Supplied material:
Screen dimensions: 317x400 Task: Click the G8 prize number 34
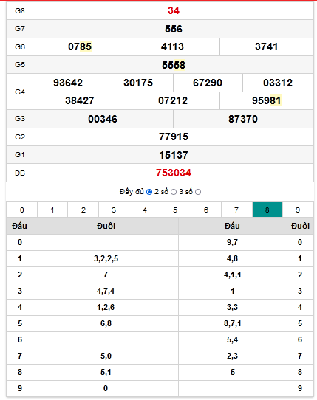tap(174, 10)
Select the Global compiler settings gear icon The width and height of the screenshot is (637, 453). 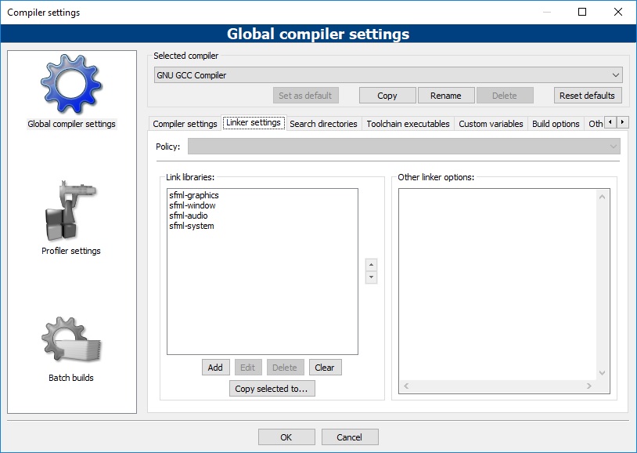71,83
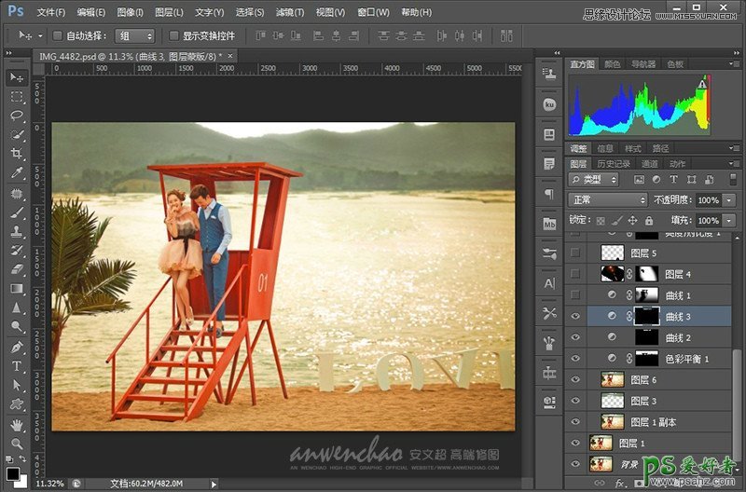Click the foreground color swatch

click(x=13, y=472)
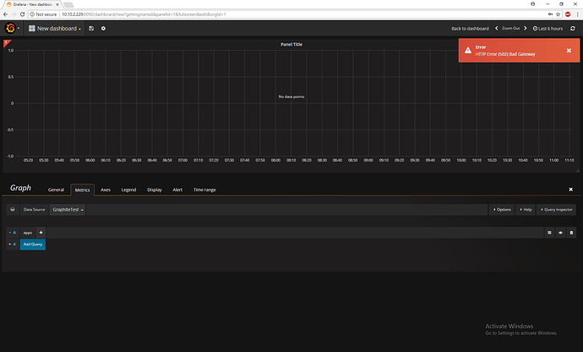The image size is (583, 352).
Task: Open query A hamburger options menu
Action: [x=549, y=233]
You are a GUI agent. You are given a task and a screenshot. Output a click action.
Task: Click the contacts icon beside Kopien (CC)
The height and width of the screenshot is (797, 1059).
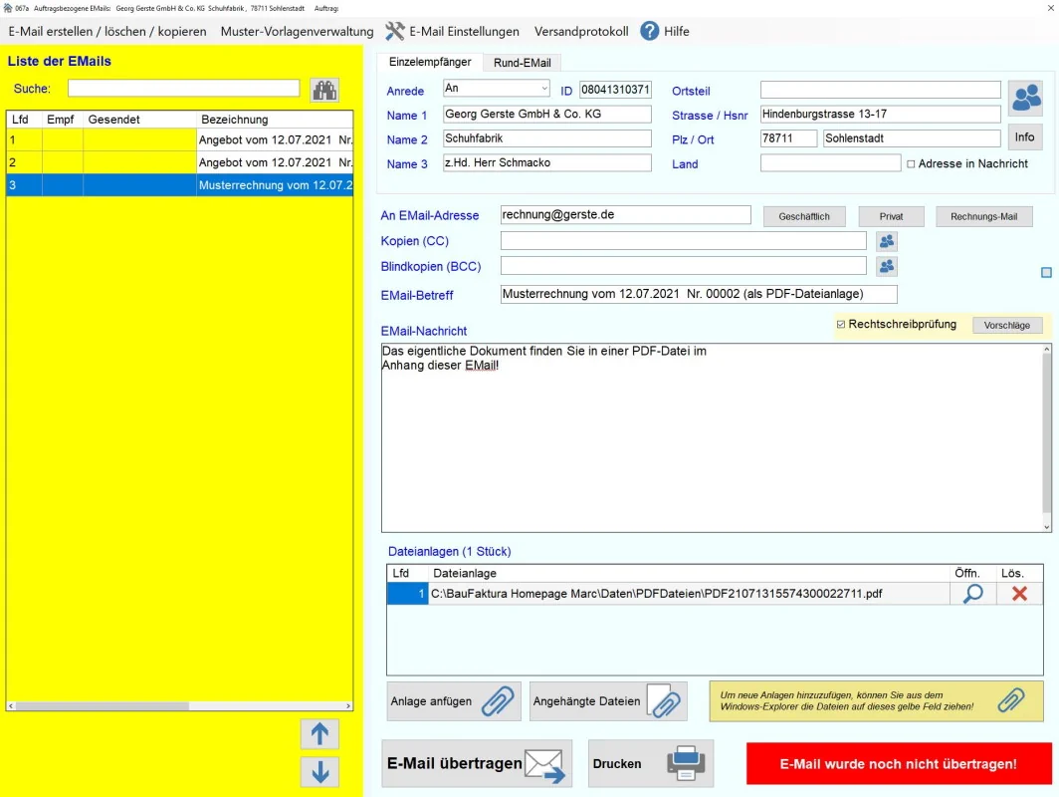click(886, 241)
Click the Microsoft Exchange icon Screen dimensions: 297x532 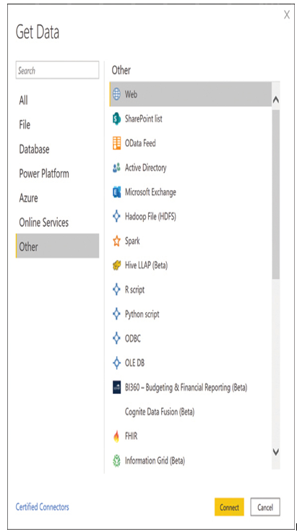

Required action: All lines from the one containing "Task: Click the contacts" through the end of the data are to be restated exactly, with nothing else and without the pictures.

Task solution:
Task: Click the contacts icon beside Kopien (CC)
The height and width of the screenshot is (797, 1059).
click(886, 241)
Click the Microsoft Exchange icon Screen dimensions: 297x532 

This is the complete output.